I never wanted to be the bride of Frankenstein. But apparently the hair gods decreed that I should be.
I am going gray at both of my temples and if I just put a little effort into it, together with my curly locks, I could easily be Mrs. Frankenstein on Halloween…if I wanted to be. Which I don’t.
I tried having my hair dyed. I got it done professionally by a great guy who is really good at what he does. I was satisfied. I went back six weeks later to get it touched up. I honestly could not complain about the results.
But my daughter did. She thought I looked weird. “It isn’t you, Mom.”
My husband could not be forced to take a side – he claims he didn’t even notice when it grew out and returned to the natural grayness I’d tried to hide.
The thing is – I liked it fine when it was colored. But I’m not sure I liked it enough to keep on doing it.

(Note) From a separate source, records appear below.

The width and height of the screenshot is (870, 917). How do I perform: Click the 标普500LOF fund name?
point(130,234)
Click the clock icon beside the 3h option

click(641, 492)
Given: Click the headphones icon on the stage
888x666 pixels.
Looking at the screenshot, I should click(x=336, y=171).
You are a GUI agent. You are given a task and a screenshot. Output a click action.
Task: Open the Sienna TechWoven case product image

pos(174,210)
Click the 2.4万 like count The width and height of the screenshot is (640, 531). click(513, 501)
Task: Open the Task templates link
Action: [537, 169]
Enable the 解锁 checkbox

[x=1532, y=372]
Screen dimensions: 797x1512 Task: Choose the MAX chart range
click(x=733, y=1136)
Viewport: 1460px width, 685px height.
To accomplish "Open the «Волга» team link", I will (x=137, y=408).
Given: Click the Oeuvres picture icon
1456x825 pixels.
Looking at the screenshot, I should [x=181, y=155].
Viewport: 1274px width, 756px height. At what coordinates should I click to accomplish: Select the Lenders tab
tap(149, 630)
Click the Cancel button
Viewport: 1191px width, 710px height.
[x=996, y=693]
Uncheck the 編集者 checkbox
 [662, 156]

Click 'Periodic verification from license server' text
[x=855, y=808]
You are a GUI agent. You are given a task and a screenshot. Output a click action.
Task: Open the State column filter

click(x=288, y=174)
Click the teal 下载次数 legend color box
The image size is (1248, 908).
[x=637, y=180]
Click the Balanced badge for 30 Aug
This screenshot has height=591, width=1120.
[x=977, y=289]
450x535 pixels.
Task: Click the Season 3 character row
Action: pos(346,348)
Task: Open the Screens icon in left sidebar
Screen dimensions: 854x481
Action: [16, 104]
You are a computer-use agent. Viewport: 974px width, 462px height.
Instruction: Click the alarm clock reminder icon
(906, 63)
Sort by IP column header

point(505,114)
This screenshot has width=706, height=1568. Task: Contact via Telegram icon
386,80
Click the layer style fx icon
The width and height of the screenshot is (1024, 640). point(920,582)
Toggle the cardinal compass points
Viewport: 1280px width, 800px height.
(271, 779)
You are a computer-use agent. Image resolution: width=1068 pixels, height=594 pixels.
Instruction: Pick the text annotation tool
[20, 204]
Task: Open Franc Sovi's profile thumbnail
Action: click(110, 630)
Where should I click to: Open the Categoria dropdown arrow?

Hair – what a bother. I don’t mean to be glib, but I have always thought that if I ever have to lose my hair in some terrible manner – like through illness – I’d be okay with that. Yes, yes, I know that the reality of the moment might make me feel differently – and like I say, I don’t mean to be thoughtless of those who have lost their hair in some terrible way – but I just get so sick and tired of this hair thing sometimes and today is one of those times.
I have other hair issues too. You see, my youngest daughter, Boo, has been blessed – at least for now, who knows how long it will last? – with curly hair. As a result, since the day she was born – okay, well, a few months later when her hair starting growing in – people have stopped her in the grocery store, at the park, in the hallway at school, and said, “What beautiful curly hair you have.”
She smiles and says thank you.
And her older sister – who lights up the room with her smile – is left feeling like regular, straightish hair is less than wonderful. Less than ideal. Less than beautiful.
But she has hope for the future, for she, like I at her age, is getting curlier by the month. So now she thinks she’s pretty.
But she’s always been gorgeous.
It’s really rather frustrating.
I guess basically I have one request: please, please, please, don’t be the person in the aisle of the grocery store who compliments the curly-headed girls and ignores the sisters. It’s not fair and it’s damaging.
And also, please, please, please, don’t ever call me Mrs. Frankenstein.
Unless it’s Halloween and I’m dressed like her. ‘Cause then I’m asking for it.
But I’m never going to do that. I prefer The Sailboat King to Frankenstein. He talks a lot more fluently and his face isn’t green.